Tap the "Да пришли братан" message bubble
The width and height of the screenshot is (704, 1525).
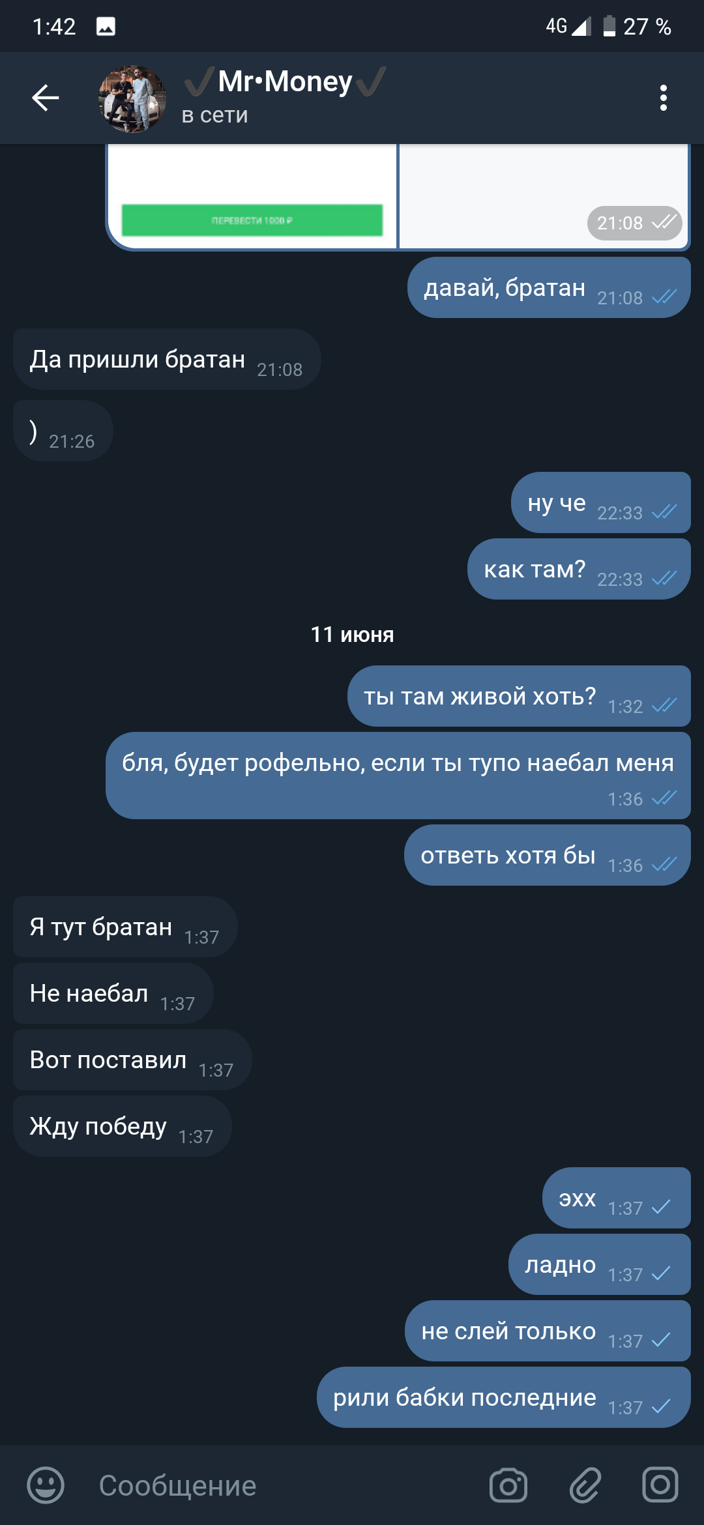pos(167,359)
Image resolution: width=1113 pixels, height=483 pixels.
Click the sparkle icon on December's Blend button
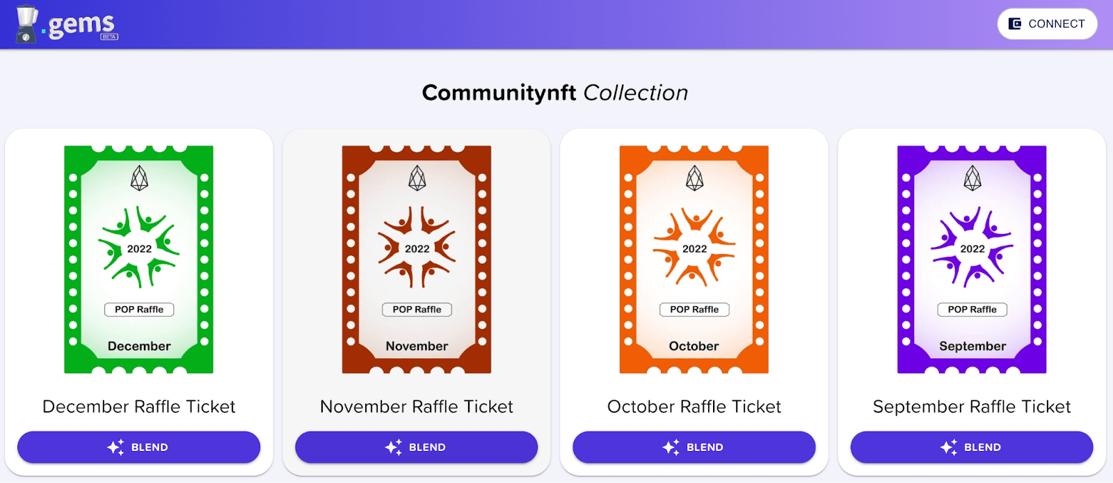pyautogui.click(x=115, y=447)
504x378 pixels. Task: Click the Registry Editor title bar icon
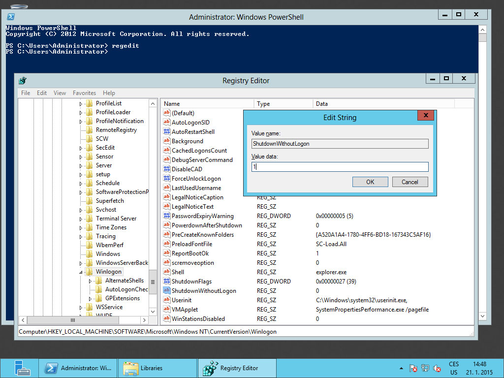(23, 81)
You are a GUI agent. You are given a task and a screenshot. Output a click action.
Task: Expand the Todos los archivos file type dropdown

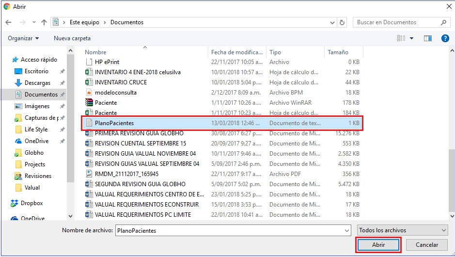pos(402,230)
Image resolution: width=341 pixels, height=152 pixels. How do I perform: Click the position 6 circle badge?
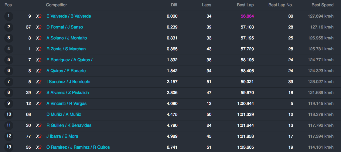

● **TASK DIRECTIONS**
The result should be a word-for-word restatement of all the data, without images.

● **RESULT**
Tap the "Да пришли братан" message bubble
The width and height of the screenshot is (704, 1525).
pos(167,359)
Image resolution: width=1113 pixels, height=483 pixels.
Click the sparkle icon on December's Blend button
pyautogui.click(x=115, y=447)
504x378 pixels. Task: Click the Registry Editor title bar icon
(23, 81)
You are a GUI agent. You are given a task and a screenshot. Output a click action.
Task: Expand the Todos los archivos file type dropdown

pos(402,230)
Image resolution: width=341 pixels, height=152 pixels. How do I perform: Click the position 6 circle badge?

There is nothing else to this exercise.